A year later, PawSox Mark Fidrych had attempted to resume his career, up against Yankees star Dave Righetti, who was sent to Triple-A Columbus in a snit by George Steinbrenner. The game won by Fidrych attracted the largest crowd in PawSox history up to that point.

“The longest game did a lot for the franchise,” recalled Steve Krasner, who from 1975 covered hundreds of PawSox games for the Providence Journal.

“It put the Pawtucket Red Sox on the map – remember, it happened during the strike and Time Magazine was there, Newsweek was there – and made it a different franchise in terms of attractiveness and popularity. And then you had the Fidrych Righetti game, which was played for years in a row. People thought, “What’s the next big thing in Pawtucket?”

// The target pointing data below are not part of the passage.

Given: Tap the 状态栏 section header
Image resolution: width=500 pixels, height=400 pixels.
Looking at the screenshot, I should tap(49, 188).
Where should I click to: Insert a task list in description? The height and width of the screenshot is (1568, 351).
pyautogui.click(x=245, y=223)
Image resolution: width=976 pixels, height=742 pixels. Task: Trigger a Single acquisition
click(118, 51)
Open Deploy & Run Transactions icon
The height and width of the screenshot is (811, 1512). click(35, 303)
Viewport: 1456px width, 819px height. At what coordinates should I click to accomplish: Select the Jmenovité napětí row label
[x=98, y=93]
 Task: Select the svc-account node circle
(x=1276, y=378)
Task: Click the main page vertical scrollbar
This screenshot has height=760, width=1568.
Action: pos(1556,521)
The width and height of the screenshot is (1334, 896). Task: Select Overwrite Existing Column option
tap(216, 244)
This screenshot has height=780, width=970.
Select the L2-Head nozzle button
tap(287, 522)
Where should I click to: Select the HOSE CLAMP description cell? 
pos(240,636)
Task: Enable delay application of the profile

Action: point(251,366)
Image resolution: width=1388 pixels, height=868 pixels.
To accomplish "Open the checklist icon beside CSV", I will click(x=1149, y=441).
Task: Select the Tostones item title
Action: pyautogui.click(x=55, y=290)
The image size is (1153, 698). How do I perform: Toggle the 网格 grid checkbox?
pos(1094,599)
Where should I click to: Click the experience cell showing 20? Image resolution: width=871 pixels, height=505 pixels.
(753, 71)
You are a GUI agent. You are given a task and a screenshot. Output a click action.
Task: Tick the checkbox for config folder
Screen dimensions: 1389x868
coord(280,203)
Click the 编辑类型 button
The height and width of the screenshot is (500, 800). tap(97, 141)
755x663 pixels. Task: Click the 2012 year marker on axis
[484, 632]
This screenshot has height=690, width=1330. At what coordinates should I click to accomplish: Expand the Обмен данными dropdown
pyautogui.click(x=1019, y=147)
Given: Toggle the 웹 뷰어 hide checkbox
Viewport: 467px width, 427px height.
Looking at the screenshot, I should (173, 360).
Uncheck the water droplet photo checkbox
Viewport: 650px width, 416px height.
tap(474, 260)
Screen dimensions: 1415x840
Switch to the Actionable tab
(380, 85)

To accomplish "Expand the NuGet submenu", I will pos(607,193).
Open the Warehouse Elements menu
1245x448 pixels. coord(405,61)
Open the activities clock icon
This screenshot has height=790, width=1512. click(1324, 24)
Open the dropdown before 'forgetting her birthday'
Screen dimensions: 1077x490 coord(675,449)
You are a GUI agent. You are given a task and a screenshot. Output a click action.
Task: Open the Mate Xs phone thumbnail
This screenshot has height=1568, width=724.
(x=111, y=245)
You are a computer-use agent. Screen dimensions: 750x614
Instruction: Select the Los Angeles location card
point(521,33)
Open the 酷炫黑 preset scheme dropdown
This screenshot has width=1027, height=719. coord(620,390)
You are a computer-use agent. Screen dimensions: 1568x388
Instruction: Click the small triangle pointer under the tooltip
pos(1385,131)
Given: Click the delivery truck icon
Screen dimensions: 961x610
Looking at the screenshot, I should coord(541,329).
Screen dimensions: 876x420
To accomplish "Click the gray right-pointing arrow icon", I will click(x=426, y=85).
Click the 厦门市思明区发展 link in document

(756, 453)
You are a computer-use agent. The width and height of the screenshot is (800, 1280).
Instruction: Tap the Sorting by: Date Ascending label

The number of visitors continued to grow. The team hit the 3,000 mark in 1987 and hit 4,000 in 1991, and 6,000 in 1993. McCoy was refurbished in time for the 1999 season, and for the next 10 years the PawSox averaged nearly 9,000 per game.

“The support was incredible,” said Tamburro. “After the renovation, you could hardly buy a ticket.”

The PawSox averaged 9,097 in 2008, then things started to slide. Mondor died at the age of 85 after the 2010 season, leaving the property to his wife, Madeleine. Triple-A teams across the country began building new, modern stadiums, and McCoy became the oldest Triple-A stadium in America and lost its charm in the process.

In their final season in Rhode Island in 2019, the PawSox averaged 5,254, its worst year since 1992.

Minor league baseball had never been particularly successful in New England, as had been the case with the Red Sox and Braves in Boston for decades and in New York, not far from southern New England. From their humble beginnings, the Pawtucket Red Sox changed all of that.

“When I started reporting on them,” Krasner recalled, “McCoy Stadium wasn’t an inviting place. There was almost no one there. It was a little dark and dingy, a little bleak. That changed when Ben Mondor bought the team. They had the longest game, the Fidrych game, yes, but they also went to every chicken dinner they could find. “

“A lot went in,” said Tamburro. “You’re trying to do the right things, do a clean operation, take everyone seriously, and take care of everyone. We tried to build one fan at a time. “

A fan was about anything PawSox had when the team moved from Louisville. You’ve put together a historic run in Rhode Island, and now Worcester is ready to build on that legacy.